Re: [PATCH v2 0/6] Fix RK3588 GPU domain

From: Ulf Hansson
Date: Wed Oct 02 2024 - 07:01:39 EST


On Thu, 19 Sept 2024 at 11:18, Sebastian Reichel
<sebastian.reichel@xxxxxxxxxxxxx> wrote:
>
> Hi,
>
> I got a report, that the Linux kernel crashes on Rock 5B when the panthor
> driver is loaded late after booting. The crash starts with the following
> shortened error print:
>
> rockchip-pm-domain fd8d8000.power-management:power-controller: failed to set domain 'gpu', val=0
> rockchip-pm-domain fd8d8000.power-management:power-controller: failed to get ack on domain 'gpu', val=0xa9fff
> SError Interrupt on CPU4, code 0x00000000be000411 -- SError
>
> This series first does some cleanups in the Rockchip power domain
> driver and changes the driver, so that it no longer tries to continue
> when it fails to enable a domain. This gets rid of the SError interrupt
> and long backtraces. But the kernel still hangs when it fails to enable
> a power domain.
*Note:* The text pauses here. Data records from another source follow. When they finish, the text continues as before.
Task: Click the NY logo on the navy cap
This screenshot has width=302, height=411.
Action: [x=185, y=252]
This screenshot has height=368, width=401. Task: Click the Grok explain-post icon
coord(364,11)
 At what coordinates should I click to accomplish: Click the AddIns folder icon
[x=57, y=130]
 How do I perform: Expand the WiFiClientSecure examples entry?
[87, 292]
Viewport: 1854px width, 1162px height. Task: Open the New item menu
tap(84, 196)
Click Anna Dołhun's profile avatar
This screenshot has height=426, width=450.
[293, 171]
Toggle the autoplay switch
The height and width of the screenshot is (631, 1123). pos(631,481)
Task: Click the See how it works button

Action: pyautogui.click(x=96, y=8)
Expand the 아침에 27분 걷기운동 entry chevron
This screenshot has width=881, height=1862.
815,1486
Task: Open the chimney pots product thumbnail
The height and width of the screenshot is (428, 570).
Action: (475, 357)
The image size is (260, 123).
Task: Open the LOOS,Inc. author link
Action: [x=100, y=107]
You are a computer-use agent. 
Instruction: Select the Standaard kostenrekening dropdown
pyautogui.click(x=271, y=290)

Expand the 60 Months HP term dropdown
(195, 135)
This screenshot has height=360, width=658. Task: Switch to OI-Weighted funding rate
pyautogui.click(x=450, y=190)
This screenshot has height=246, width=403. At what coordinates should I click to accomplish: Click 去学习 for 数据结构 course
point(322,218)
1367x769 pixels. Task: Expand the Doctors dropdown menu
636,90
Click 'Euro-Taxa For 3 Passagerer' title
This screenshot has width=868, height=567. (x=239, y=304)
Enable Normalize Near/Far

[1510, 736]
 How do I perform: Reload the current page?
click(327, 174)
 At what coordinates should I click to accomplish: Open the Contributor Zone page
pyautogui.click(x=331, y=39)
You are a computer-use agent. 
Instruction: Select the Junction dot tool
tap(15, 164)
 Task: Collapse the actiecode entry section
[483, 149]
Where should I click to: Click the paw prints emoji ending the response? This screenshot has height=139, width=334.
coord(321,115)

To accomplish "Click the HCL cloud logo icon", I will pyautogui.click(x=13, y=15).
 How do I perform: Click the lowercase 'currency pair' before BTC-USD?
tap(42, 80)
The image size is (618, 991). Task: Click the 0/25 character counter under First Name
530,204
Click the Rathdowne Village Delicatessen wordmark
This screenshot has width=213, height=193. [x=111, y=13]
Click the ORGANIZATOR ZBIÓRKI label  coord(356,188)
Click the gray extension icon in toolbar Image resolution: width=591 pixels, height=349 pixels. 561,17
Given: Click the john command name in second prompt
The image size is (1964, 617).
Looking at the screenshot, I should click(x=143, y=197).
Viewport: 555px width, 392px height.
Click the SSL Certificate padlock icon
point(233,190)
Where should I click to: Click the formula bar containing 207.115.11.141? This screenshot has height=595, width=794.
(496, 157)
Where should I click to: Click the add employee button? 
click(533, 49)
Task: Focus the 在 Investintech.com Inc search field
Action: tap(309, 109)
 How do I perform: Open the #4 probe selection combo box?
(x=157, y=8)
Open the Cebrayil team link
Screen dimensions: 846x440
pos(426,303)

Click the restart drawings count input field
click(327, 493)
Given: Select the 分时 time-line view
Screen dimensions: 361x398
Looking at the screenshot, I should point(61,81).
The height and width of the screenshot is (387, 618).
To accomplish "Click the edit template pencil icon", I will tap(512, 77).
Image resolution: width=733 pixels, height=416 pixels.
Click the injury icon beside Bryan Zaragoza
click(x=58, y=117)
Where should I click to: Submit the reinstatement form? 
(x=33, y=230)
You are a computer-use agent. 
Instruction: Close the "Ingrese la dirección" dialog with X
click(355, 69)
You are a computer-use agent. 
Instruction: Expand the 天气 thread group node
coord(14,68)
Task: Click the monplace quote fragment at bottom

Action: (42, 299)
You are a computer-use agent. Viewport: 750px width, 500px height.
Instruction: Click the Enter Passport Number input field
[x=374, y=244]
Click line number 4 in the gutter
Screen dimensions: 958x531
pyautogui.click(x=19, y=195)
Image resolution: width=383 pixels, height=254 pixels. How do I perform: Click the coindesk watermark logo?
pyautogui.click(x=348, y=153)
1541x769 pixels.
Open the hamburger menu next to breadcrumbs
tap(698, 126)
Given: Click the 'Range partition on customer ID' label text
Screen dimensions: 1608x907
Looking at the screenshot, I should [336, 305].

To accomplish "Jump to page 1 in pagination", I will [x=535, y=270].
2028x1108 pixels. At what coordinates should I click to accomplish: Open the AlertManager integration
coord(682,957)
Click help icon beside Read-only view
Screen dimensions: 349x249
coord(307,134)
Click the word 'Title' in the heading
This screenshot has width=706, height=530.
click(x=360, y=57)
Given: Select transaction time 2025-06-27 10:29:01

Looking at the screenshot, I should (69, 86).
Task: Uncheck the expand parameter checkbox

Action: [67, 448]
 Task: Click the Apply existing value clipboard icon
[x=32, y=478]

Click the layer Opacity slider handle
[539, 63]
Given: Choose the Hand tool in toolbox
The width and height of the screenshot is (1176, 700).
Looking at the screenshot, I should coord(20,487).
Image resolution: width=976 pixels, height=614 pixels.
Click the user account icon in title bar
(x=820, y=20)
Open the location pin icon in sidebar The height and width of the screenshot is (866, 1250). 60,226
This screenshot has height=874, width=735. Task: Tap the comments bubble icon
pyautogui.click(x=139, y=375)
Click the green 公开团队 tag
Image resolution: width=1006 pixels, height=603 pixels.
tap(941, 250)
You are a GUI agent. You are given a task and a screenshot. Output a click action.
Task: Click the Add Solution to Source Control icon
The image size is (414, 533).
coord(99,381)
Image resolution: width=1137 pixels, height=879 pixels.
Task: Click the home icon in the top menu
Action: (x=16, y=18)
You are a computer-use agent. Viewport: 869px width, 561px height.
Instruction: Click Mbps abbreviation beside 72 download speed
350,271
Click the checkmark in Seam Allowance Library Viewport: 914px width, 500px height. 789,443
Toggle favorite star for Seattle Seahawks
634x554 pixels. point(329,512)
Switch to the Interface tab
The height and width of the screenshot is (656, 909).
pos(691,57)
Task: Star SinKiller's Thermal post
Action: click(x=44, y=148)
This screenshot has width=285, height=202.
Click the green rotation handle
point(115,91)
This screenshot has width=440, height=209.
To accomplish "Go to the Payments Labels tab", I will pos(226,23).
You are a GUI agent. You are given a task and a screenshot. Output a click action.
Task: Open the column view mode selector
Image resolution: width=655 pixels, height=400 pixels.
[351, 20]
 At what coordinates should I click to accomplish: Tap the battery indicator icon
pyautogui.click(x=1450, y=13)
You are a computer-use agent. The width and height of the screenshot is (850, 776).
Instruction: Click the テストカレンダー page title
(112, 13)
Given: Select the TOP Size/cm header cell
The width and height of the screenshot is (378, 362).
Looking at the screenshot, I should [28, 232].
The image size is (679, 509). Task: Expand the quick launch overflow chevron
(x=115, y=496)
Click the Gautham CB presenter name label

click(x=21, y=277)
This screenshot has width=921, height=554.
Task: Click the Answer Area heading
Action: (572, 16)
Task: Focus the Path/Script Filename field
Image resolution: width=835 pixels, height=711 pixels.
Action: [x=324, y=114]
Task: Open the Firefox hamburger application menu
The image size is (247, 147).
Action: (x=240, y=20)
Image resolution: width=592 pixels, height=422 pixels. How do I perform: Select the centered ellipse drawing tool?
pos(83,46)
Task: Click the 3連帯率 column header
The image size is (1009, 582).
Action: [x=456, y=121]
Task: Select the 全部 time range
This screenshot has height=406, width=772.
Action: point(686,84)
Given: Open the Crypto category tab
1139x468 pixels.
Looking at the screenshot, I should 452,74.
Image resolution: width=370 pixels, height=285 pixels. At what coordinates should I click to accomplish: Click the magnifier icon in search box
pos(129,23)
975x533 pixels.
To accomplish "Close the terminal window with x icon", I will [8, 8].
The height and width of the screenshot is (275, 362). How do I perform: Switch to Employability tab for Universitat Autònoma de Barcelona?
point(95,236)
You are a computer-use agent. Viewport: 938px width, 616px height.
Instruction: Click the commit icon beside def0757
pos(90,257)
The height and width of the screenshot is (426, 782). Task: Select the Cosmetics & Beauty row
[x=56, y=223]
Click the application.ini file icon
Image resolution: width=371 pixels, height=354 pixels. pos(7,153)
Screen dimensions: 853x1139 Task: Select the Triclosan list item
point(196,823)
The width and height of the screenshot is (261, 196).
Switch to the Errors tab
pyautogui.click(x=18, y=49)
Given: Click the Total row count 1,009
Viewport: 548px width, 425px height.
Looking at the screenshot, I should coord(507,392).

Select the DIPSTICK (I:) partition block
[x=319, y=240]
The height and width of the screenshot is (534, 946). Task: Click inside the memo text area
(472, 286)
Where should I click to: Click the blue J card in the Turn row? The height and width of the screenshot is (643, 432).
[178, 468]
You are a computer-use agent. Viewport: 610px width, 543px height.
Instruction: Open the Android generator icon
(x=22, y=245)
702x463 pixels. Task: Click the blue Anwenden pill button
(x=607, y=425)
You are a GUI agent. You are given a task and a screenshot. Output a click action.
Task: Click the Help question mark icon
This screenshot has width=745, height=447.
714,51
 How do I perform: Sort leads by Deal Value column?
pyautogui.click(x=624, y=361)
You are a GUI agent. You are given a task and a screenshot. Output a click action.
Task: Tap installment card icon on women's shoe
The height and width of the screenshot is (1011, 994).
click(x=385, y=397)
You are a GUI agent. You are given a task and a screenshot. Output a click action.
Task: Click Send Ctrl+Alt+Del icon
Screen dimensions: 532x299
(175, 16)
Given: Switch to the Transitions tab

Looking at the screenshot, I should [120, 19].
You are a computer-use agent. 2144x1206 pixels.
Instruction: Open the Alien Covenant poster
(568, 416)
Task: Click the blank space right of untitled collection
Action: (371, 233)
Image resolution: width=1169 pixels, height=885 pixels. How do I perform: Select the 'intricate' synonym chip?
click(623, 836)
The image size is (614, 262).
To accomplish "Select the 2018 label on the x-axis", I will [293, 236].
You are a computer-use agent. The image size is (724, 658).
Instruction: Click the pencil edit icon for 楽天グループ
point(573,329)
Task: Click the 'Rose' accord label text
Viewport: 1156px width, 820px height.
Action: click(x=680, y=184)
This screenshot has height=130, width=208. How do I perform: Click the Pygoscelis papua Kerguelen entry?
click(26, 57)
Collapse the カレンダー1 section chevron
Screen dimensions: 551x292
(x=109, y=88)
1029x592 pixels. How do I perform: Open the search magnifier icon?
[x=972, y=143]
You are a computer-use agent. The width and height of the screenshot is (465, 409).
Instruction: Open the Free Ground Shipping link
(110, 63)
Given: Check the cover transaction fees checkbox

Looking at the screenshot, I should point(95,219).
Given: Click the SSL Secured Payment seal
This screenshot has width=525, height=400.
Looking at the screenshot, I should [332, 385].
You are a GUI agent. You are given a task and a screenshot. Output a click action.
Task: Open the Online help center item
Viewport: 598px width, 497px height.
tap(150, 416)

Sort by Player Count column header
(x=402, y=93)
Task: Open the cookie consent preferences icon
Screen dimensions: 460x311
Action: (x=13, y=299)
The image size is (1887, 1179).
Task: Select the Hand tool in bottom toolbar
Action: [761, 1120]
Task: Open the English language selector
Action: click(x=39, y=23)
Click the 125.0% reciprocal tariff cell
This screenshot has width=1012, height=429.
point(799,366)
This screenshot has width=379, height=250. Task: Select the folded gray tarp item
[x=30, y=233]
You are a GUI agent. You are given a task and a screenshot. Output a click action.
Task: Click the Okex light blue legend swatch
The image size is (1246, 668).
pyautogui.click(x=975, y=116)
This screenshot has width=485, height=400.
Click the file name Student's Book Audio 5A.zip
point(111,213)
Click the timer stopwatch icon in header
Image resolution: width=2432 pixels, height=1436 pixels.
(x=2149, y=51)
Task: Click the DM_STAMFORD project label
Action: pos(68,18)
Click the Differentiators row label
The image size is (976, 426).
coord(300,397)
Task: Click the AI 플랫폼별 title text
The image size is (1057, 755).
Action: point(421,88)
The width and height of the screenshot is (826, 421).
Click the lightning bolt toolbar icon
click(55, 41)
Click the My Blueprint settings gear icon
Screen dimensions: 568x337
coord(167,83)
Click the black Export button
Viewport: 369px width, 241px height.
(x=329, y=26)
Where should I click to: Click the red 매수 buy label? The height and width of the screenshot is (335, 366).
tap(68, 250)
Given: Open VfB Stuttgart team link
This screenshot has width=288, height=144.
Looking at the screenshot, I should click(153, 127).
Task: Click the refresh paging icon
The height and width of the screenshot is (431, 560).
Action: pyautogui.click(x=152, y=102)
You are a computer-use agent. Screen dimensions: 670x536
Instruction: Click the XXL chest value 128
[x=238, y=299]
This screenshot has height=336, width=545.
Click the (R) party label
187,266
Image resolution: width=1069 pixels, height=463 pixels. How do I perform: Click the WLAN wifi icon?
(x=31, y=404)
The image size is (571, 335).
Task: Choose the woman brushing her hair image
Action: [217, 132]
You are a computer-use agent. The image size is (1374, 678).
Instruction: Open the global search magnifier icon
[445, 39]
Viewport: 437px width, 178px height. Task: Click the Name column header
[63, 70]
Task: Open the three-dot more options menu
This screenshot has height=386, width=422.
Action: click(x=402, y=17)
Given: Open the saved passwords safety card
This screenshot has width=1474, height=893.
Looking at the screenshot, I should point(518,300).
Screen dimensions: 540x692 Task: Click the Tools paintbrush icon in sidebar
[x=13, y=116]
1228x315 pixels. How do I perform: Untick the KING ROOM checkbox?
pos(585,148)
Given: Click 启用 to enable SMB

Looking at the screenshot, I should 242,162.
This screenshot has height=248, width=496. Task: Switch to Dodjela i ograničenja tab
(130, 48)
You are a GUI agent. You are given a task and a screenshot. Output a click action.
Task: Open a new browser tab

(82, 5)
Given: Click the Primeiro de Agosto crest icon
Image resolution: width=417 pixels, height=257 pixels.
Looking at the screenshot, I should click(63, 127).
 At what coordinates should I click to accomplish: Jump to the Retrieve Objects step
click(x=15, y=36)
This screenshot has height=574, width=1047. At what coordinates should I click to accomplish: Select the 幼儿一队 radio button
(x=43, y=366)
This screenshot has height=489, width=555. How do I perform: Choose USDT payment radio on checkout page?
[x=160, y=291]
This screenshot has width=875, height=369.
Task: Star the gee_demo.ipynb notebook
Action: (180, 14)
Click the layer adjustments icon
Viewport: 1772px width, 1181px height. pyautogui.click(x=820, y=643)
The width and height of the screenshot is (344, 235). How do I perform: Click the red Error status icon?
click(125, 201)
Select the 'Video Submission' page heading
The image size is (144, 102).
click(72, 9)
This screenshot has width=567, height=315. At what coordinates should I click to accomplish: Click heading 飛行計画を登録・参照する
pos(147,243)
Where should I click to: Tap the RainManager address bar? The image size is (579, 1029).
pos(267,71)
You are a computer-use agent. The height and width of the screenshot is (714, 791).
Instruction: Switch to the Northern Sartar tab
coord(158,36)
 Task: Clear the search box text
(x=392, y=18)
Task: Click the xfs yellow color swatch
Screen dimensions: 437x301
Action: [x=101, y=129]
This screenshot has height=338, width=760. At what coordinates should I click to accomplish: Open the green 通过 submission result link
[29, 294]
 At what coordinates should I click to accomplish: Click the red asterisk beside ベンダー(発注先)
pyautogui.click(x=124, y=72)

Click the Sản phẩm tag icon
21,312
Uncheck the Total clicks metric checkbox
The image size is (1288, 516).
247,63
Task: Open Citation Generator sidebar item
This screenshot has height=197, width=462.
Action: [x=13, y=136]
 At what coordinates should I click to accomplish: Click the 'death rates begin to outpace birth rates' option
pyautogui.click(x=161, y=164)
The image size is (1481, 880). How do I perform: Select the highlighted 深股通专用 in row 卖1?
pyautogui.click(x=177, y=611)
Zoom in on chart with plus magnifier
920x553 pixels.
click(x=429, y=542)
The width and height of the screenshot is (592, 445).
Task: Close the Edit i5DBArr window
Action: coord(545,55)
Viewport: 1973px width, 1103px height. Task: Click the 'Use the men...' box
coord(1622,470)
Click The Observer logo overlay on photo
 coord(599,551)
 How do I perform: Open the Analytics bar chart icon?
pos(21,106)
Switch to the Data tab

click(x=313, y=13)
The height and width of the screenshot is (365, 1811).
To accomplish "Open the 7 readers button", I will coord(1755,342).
I have not done further analysis to check if that can
> be avoided.
>
> Last but not least this provides a fix for the GPU power domain failing
> to get enabled - after some testing from my side it seems to require the
> GPU voltage supply to be enabled.
>
> I'm not really happy about the hack to get a regulator for a sub-node,
> which I took over from the Mediatek driver. I discussed this with
> Chen-Yu Tsai and Heiko Stübner at OSS EU and the plan is:
>
> 1. Merge Rockchip PM domain driver with this hack for now, since DRM CI
> people need it
> 2. Chen-Yu will work on a series, which fixes the hack in Mediatek by
> introducing a new devm_regulator_get function taking an DT node as
> additional argument
> 3. Rockchip PM domain later will switch to that once it has landed

I have just queued up 2) on my next branch.

My suggestion is to skip the intermediate step in 1) and go directly
for 3) instead, unless you think there is a problem with that, of
course?

[...]

Kind regards
Uffe